Using absolute values for splitting

Minimising the deviation points

# choose a random value 
rand_value = np.random.choice(data)
print(f"Splitting at {rand_value} with {len(np.argwhere(data==rand_value))} occurences")

wavesets = Wavesets(data, sr).generate(split_absolute=rand_value)
wavesets_reordered_signal = Wavesets.reorder_wavesets(
    wavesets,
    # indices are sorted ascending after the length of each waveset
    indices=np.argsort([len(w) for w in wavesets])
)

display(Audio(
    data=wavesets_reordered_signal,
    rate=sr,
))
Splitting at 0.0325927734375 with 141 occurences

Using filter

To keep acount for the change within a timespan of a signal we use the deviation. As we have multiple frequencies within our signal we can not just compare the difference between two successive samples (but why not compare the jump from beyond the zero crossing?)

To account for this behaviour we can intersect two splitting points set: one on the original signal and another one on a filtered (e.g. bandpassed) signal.
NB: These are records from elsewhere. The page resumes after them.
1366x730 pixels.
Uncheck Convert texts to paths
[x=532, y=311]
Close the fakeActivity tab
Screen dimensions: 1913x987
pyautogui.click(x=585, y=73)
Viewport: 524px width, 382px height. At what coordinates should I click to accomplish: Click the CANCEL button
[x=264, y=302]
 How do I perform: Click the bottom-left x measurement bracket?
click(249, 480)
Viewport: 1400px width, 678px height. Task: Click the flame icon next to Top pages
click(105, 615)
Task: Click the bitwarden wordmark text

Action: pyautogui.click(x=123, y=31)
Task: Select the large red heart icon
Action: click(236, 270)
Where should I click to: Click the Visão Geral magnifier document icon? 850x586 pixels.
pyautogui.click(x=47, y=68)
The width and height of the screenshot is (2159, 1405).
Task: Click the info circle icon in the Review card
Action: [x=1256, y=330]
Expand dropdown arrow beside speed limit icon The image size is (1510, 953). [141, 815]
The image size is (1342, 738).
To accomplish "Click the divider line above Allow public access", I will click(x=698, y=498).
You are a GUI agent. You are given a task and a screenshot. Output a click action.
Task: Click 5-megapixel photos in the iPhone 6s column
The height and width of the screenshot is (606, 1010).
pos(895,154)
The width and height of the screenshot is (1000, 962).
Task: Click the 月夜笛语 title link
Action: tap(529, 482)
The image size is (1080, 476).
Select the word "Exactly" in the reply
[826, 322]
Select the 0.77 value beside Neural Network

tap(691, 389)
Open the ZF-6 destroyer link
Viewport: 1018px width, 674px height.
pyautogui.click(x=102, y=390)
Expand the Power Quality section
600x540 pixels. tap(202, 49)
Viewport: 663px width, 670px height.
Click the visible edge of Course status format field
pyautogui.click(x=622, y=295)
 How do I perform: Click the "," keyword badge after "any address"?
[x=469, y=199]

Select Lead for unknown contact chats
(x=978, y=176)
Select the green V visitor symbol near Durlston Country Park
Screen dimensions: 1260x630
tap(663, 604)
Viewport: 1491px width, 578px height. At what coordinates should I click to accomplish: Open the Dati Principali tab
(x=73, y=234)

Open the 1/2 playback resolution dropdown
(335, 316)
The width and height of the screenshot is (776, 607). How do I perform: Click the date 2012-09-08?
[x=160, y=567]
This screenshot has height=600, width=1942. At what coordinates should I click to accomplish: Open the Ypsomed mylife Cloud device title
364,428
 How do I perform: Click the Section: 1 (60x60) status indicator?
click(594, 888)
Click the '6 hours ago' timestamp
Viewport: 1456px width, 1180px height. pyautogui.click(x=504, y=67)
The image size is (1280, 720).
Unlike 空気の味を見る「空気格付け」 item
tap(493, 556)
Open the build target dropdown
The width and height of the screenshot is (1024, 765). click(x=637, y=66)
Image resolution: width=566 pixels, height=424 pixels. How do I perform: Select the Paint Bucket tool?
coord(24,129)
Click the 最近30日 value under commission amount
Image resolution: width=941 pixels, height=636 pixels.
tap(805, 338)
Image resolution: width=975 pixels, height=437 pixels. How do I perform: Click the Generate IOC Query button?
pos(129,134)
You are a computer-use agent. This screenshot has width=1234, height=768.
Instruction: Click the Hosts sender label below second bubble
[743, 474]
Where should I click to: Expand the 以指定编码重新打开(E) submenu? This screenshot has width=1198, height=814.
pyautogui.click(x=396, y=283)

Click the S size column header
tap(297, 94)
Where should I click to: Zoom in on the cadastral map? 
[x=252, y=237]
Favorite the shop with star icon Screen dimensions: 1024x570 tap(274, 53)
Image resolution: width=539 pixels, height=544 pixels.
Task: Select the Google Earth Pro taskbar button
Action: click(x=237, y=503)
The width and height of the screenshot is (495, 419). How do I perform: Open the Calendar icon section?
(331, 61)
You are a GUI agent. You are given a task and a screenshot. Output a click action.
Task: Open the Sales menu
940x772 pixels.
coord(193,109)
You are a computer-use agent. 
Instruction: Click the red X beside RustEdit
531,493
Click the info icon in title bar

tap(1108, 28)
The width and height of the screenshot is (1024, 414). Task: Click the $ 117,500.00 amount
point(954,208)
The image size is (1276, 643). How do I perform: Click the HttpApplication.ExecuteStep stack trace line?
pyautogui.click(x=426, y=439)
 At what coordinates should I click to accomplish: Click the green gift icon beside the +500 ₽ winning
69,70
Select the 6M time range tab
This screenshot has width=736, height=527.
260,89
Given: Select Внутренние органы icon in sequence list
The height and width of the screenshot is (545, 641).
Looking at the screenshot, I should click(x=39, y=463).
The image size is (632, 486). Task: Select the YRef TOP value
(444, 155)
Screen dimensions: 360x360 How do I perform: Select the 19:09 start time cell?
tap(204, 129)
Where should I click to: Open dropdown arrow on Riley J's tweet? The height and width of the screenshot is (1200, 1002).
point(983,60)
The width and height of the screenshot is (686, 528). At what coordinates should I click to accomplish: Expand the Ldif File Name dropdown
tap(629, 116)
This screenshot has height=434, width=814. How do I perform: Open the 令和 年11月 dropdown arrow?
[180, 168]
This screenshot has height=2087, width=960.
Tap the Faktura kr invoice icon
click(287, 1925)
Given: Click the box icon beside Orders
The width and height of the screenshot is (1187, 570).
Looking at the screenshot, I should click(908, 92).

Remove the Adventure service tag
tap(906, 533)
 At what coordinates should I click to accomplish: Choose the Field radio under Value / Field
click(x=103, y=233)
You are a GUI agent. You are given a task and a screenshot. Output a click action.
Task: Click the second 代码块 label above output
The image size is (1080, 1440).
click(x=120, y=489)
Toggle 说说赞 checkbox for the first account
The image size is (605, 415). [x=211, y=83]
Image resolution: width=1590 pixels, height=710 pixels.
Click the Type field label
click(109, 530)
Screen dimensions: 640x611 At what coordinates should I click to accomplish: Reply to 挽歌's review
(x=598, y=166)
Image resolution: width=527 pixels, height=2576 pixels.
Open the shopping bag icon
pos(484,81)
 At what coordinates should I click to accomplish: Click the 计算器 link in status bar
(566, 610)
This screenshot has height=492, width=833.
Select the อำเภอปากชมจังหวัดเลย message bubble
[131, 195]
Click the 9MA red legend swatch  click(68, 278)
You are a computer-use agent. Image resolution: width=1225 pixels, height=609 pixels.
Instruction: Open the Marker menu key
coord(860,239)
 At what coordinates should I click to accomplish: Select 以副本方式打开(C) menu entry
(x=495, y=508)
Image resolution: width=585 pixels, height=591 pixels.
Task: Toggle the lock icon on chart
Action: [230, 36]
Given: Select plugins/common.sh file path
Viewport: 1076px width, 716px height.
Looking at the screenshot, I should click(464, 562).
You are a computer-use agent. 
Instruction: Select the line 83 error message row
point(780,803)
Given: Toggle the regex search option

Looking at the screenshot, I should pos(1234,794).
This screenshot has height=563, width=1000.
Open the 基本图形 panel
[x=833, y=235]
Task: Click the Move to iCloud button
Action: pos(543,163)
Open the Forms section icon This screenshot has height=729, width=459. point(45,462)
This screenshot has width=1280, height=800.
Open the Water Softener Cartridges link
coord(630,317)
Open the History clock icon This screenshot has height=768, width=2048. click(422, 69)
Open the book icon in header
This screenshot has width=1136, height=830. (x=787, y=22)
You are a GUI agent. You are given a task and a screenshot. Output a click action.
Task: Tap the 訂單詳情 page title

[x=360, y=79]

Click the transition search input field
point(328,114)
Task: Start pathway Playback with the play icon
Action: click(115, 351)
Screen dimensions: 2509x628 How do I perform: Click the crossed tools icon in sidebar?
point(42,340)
wavesets = Wavesets(data, sr).generate(use_filter=True)
wavesets_filtered_signal = Wavesets.reorder_wavesets(
    wavesets,
    # indices are sorted ascending after the length of each waveset
    indices=np.argsort([len(w) for w in wavesets])
)

display(Audio(
    data=wavesets_filtered_signal,
    rate=sr,
))

From here on we can explore the role of deviations for the splitting noises as well as calculating the frequency content (FFT) for each of our wavesets and order it with tSNE or else.